ROOMER
Roomer formed in Berlin as an almost inevitable convergence — four musicians whose long-standing friendships and overlapping histories across avant-garde improvisation, ethereal folk, ambient electronica, and experimental songwriting finally coalesced into a band. Their debut Leaving It All to Chance (2025, Squama Recordings) channels this shared background into guitar-driven heartbreak, weaving noise, melody, and diaristic clarity into something both disorienting and deeply intimate. Crafted in a resolutely DIY spirit, the album draws on their varied practices without smoothing the edges, allowing fragility, texture, and distortion to coexist in loose, shifting alignment. During the album’s creation, guitarist Arne Braun’s eight-string architectures added a layered, spectral weight to the sound; with his departure to focus on other projects, Roomer now continue as a trio.

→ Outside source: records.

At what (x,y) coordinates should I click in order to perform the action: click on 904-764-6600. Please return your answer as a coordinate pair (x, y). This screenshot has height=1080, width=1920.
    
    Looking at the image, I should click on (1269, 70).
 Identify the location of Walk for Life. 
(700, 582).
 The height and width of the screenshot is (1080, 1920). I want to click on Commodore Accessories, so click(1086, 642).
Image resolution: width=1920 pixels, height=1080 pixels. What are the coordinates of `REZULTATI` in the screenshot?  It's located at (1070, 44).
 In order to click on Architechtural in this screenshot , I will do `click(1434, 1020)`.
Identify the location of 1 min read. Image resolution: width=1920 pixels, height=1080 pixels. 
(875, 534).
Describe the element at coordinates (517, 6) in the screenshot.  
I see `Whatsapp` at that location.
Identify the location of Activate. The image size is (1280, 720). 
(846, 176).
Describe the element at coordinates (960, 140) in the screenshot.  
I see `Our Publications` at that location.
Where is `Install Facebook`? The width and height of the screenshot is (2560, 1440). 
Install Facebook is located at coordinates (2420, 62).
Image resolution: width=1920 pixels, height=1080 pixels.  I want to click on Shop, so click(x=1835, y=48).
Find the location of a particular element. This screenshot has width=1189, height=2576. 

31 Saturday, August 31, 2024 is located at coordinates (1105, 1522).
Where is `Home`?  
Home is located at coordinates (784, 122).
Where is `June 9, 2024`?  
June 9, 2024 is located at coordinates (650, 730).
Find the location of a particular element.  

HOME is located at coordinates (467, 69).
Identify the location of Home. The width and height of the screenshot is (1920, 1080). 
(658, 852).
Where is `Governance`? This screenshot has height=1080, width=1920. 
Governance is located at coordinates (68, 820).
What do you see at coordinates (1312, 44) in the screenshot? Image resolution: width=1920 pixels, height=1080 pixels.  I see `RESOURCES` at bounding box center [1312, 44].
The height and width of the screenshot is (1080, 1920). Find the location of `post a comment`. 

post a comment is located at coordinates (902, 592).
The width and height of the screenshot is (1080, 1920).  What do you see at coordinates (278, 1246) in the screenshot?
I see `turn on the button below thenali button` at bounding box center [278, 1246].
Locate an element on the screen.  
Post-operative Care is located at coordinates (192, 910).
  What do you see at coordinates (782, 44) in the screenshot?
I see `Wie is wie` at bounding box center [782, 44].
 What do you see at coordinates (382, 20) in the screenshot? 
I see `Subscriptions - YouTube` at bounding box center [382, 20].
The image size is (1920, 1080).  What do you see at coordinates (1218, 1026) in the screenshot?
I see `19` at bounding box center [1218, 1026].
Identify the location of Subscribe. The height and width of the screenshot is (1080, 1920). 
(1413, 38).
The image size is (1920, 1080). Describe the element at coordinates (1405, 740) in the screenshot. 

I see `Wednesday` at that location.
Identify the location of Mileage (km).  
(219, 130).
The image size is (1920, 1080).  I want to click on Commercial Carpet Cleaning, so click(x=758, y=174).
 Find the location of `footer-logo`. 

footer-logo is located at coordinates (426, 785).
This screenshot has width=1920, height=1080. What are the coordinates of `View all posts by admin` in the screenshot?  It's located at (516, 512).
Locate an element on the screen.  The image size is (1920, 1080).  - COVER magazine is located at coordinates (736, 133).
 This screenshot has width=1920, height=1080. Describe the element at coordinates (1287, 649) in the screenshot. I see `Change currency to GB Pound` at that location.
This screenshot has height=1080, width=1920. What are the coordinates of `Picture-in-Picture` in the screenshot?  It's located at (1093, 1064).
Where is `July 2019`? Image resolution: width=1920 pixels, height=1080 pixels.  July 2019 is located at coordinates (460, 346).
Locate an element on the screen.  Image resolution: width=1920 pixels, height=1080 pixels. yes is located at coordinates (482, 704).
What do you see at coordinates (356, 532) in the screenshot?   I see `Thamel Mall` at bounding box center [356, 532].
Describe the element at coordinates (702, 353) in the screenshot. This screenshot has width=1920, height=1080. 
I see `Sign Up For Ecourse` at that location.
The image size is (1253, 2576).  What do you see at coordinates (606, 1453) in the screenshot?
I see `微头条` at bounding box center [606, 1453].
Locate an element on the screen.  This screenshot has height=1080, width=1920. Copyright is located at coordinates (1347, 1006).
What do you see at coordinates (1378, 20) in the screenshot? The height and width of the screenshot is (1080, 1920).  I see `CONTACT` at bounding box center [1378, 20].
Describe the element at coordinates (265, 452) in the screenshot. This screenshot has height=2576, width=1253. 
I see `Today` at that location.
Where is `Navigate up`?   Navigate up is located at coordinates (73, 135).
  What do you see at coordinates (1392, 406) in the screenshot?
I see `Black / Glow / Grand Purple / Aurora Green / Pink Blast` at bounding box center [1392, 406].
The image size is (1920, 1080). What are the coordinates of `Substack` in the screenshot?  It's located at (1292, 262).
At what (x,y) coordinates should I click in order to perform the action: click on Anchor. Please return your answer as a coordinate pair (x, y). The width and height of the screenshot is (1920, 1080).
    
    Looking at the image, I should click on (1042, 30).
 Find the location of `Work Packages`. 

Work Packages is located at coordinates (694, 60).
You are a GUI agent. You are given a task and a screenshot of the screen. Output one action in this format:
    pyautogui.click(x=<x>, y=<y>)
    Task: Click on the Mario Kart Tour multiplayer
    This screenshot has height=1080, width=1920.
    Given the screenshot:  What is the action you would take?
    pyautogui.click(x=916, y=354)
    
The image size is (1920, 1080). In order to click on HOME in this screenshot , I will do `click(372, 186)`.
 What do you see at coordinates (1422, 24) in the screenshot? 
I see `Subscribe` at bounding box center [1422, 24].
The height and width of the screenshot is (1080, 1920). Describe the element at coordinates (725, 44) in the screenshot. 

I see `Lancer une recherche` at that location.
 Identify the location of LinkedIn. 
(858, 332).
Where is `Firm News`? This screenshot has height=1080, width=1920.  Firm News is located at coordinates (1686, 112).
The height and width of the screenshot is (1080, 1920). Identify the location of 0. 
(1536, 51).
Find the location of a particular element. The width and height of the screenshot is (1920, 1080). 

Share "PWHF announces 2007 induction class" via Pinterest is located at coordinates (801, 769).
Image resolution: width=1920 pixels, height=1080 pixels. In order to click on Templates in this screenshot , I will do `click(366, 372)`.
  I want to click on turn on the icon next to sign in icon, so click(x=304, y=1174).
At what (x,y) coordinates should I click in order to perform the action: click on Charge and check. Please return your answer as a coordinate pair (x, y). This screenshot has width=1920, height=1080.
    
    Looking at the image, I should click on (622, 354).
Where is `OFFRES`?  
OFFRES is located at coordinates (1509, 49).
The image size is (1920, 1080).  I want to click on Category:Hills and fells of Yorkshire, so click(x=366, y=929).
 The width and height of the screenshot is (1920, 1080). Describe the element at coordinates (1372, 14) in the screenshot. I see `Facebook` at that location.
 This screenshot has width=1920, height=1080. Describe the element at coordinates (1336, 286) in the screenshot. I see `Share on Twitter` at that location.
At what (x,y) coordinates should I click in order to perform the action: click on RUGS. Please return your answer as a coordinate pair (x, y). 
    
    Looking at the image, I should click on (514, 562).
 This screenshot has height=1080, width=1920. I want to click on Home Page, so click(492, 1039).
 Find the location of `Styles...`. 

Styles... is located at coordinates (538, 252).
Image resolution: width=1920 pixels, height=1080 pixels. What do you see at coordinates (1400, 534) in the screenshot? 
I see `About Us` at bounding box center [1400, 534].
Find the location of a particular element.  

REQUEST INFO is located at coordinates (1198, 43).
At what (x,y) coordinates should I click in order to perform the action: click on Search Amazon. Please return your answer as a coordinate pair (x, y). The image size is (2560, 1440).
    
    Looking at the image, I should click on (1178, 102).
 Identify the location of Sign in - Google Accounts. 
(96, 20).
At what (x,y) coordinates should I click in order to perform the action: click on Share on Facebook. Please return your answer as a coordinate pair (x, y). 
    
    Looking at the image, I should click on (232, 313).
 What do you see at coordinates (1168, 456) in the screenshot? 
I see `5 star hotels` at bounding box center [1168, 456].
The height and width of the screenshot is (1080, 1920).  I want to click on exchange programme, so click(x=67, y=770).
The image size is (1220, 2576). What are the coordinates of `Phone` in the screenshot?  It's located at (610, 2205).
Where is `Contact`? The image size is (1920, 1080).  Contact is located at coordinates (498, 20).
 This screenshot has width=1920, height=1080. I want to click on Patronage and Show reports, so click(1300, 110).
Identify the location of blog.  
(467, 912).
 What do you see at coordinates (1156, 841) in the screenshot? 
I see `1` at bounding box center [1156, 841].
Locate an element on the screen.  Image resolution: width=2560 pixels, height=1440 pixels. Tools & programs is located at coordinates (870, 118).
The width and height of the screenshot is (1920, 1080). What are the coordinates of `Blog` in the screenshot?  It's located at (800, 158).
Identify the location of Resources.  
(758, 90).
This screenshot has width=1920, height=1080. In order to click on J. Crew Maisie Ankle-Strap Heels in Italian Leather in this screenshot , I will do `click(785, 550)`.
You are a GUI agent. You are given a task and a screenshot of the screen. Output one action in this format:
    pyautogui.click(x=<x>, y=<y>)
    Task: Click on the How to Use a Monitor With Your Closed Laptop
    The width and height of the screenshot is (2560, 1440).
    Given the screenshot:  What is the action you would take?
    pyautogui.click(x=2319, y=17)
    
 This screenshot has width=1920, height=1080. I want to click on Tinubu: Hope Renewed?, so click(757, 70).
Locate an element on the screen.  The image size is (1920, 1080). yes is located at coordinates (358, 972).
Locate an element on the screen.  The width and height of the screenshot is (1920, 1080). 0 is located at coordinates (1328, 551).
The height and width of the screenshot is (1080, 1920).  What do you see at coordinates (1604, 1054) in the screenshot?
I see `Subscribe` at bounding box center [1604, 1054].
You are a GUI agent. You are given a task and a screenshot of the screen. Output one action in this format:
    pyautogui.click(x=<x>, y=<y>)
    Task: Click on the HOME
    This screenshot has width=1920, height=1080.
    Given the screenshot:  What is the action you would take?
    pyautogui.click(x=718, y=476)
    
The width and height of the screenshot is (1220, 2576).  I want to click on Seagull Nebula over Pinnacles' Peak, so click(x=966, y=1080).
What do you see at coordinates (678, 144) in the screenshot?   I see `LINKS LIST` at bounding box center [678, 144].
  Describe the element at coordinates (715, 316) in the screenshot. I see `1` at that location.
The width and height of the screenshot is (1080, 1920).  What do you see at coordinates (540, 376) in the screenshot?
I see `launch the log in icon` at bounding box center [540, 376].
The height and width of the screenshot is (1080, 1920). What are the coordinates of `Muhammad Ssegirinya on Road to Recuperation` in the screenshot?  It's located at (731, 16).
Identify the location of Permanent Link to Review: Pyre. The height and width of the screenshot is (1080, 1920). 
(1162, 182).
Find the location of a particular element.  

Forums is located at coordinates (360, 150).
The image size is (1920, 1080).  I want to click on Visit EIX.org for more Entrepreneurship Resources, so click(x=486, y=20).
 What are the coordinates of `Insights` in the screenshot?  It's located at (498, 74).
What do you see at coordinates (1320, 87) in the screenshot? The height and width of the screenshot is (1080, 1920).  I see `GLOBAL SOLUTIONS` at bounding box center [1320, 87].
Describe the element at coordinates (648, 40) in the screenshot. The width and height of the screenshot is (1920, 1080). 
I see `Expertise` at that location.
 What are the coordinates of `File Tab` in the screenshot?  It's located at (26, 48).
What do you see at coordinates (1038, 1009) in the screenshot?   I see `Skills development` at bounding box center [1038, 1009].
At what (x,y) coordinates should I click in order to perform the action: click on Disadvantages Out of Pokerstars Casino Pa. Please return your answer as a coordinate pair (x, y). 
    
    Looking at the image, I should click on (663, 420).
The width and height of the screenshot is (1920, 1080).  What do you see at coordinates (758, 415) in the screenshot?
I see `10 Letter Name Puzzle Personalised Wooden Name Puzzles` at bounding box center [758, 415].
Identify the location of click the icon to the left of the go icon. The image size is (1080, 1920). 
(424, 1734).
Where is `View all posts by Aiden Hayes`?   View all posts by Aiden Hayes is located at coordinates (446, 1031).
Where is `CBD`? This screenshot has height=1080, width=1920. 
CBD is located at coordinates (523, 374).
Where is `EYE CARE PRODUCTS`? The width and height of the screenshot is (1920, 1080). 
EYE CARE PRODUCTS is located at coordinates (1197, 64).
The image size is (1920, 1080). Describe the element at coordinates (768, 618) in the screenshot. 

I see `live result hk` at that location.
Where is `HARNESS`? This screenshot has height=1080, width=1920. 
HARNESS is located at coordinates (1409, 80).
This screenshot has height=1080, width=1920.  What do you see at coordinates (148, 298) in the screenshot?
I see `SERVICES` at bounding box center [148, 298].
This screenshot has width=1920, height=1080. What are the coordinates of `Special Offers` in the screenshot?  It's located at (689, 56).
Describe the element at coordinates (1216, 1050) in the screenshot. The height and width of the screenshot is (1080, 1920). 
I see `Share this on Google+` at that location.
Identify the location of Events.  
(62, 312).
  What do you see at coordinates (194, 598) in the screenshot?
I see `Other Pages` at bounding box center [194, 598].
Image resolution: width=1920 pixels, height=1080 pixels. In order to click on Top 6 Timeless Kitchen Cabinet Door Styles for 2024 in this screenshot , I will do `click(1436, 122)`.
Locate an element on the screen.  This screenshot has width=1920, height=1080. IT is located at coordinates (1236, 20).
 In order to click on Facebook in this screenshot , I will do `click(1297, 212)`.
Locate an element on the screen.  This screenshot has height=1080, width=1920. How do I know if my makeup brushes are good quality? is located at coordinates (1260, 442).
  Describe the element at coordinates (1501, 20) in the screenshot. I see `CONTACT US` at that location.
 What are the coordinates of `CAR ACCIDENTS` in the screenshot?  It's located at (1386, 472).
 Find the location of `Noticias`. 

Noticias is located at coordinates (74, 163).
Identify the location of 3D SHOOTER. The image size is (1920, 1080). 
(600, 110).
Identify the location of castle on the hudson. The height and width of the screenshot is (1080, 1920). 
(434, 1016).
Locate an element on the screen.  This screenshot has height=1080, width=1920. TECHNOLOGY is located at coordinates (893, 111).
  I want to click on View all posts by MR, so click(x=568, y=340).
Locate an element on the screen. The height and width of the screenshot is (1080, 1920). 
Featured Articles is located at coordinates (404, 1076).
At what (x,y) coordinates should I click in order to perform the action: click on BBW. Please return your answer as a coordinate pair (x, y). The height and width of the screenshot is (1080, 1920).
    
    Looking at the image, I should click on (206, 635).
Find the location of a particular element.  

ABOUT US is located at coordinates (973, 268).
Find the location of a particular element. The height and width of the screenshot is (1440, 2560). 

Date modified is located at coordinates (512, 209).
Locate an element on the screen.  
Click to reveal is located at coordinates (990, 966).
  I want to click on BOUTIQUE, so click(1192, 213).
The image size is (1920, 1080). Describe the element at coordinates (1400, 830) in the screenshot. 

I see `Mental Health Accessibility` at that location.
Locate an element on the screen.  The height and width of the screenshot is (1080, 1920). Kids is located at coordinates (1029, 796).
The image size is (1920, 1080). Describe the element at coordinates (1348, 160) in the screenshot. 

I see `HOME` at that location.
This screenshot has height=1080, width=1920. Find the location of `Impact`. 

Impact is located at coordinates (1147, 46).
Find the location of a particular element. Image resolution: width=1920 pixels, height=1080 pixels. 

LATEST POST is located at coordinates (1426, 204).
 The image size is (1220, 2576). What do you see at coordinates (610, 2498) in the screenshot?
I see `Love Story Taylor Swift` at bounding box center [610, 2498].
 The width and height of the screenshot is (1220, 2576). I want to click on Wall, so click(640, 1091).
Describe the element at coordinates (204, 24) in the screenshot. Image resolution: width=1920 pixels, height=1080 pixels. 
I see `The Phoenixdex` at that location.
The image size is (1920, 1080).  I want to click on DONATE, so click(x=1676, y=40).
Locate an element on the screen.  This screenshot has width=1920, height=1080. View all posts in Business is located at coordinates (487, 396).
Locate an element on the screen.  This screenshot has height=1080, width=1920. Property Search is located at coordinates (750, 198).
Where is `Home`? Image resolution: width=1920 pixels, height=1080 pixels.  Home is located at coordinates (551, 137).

Their music rests on contrast and accumulation — whispered, confessional lines cutting through gauzy guitar haze, synth tones that shimmer like stray memories, and basslines that hover between propulsion and emotional contour. A sense of hazy club-show physicality lingers throughout, as if the songs carry the residue of warm rooms, drifting feedback, and the soft turbulence of bodies moving close by. Beneath the dream-tilted surfaces runs a quiet restlessness: moments where tenderness buckles, distortion intrudes, or a melody briefly overexposes the heart of a song before retreating again. It is music that tests the weight its gentler edges can bear, shifting between clarity and blur with careful, unhurried intention.
WHAT TO EXPECT
Roomer draw the room inward with subdued openings before their sound thickens into soft-focused, dreamlike layers. Dynamics rise and fall in slow, deliberate waves, letting warmth, grit, and faint dissonance merge without puncturing the mood’s intimacy. As a trio they perform with a fluid, close-knit attentiveness, allowing texture and atmosphere to guide the set more than sharp peaks. When the sound dissolves, it leaves the space gently altered — as if something quiet has shifted beneath the surface, noticeable only once the silence has returned.